NASA's Galaxy Evolution Explorer Mission celebrates its sixth anniversary studying galaxies beyond our Milky Way through its sensitive ultraviolet telescope, the only such far-ultraviolet detector in space.
The mission studies the shape, brightness, size and distance of distant galaxies across 10 billion years of cosmic history, giving scientists a wealth of data to help us better understand the origins of the universe. One such object is pictured here, the galaxy NGC598, more commonly known as M33.
The image shows a map of the recent star formation history of M33. The bright blue and white areas are where star formation has been extremely active over the past few million years. The patches of yellow and gold are regions where star formation was more active 100 million years ago.
In addition, the ultraviolet image shows the most massive young stars in M33. These stars burn their large supply of hydrogen fuel quickly, burning hot and bright while emitting most of their energy at ultraviolet wavelengths. Compared with low-mass stars like our sun, which live for billions of years, these massive stars never reach old age, having a lifespan as short as a few million years.

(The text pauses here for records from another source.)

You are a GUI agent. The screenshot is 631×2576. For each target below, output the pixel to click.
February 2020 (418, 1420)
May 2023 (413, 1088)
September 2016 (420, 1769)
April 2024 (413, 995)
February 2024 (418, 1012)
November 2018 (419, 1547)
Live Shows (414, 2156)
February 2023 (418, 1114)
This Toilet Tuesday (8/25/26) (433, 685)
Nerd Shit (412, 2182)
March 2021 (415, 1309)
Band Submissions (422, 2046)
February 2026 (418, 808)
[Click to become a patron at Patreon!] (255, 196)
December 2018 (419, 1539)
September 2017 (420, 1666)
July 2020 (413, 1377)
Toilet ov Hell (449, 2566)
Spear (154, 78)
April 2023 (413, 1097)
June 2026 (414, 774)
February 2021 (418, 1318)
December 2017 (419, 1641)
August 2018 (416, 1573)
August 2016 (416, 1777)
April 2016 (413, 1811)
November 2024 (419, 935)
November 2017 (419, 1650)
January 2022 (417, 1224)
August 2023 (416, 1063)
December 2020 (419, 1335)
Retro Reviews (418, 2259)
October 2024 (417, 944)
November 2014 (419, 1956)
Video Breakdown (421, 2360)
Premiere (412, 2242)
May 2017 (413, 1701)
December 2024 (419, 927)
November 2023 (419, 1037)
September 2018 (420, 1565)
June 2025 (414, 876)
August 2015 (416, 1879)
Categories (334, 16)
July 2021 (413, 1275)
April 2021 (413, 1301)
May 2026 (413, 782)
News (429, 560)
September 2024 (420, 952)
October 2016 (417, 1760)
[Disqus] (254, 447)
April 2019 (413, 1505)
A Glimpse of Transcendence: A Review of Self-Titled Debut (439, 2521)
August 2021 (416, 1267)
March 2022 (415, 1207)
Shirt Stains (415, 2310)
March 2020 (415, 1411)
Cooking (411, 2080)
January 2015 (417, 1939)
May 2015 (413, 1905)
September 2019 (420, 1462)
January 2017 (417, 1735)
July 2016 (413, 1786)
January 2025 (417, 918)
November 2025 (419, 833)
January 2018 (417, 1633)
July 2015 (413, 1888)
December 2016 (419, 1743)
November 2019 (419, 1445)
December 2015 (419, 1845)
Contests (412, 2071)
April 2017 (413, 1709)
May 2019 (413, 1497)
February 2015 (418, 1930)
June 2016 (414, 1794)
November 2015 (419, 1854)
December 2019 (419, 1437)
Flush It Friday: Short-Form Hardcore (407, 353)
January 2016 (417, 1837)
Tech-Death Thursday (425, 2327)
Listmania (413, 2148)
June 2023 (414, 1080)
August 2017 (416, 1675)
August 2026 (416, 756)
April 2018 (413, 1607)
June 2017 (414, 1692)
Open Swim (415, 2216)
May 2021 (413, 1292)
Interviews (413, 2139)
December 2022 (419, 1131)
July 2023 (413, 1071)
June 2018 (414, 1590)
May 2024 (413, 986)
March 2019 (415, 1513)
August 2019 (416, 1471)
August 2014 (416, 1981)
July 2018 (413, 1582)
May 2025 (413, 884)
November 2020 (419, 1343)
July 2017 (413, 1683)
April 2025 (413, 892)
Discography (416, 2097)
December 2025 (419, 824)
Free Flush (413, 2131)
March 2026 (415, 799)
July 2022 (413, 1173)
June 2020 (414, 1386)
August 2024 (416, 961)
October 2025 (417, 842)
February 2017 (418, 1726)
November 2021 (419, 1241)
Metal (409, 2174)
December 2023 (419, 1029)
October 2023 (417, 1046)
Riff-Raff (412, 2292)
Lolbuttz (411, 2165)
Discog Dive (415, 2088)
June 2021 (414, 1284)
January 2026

The California Institute of Technology, in Pasadena, Calif., leads the Galaxy Evolution Explorer mission and is responsible for science operations and data analysis. NASA's Jet Propulsion Laboratory, also in Pasadena, manages the mission and built the science instrument. The mission was developed under NASA's Explorers Program managed by the Goddard Space Flight Center, Greenbelt, Md. South Korea and France are the mission's international partners.